__TASK BRIEF__:
In the entries below, find the line with "Given: Click the", then set it down exactly along with each line after it to the end, skipping any pictures.

__ENTRIES SUPPLIED__:
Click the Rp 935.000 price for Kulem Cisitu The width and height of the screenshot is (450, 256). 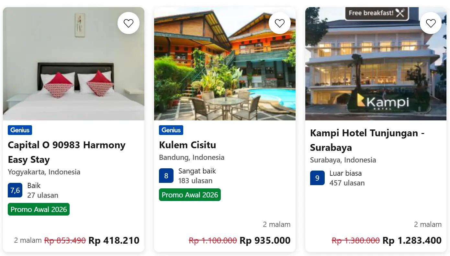[265, 240]
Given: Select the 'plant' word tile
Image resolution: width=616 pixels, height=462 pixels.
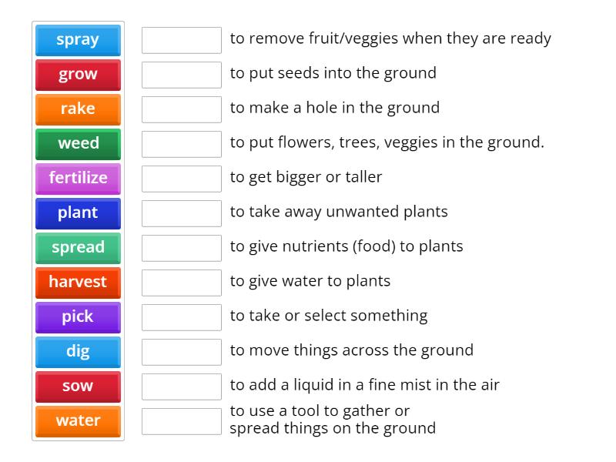Looking at the screenshot, I should point(77,213).
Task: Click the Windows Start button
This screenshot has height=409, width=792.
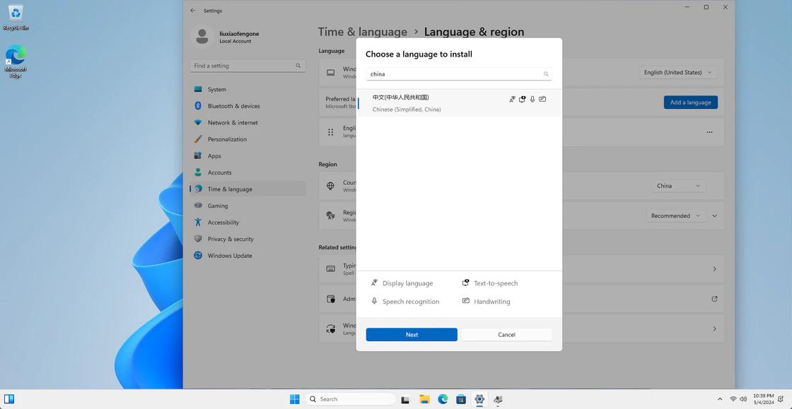Action: (x=294, y=399)
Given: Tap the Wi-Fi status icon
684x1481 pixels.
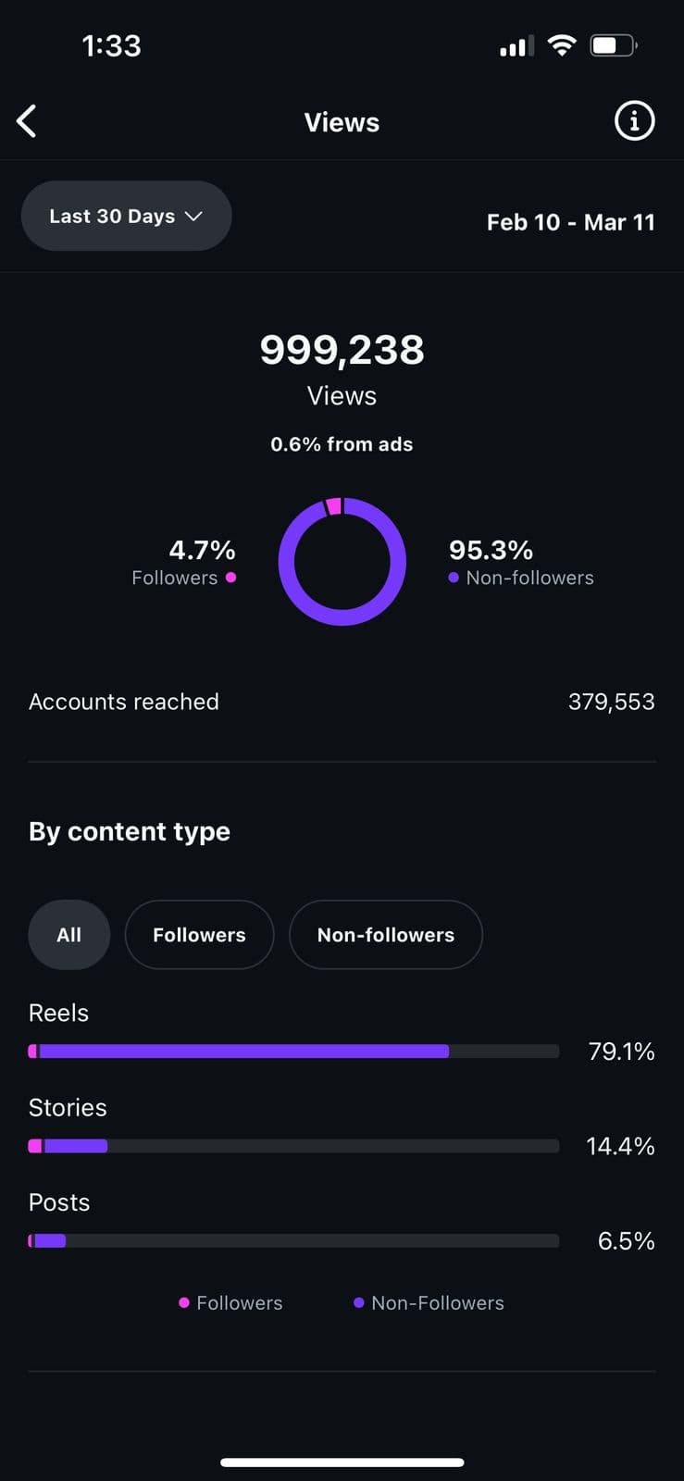Looking at the screenshot, I should (x=561, y=45).
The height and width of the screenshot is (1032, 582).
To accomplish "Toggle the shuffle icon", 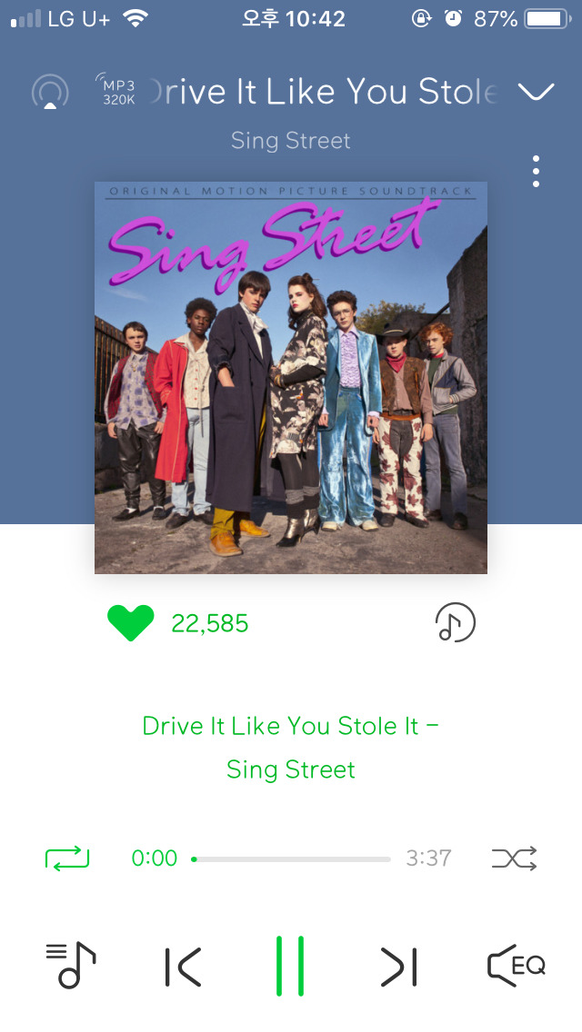I will (x=514, y=858).
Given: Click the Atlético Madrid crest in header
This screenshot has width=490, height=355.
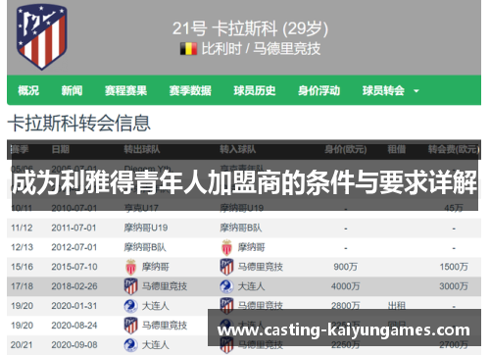Looking at the screenshot, I should [x=42, y=36].
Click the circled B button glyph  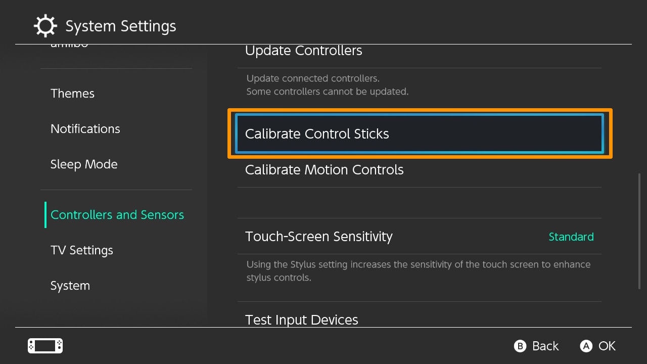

__TASK RESPONSE__:
Given: Click the Atlético Madrid crest in header
This screenshot has width=490, height=355.
Looking at the screenshot, I should [x=42, y=36].
Click the circled B button glyph  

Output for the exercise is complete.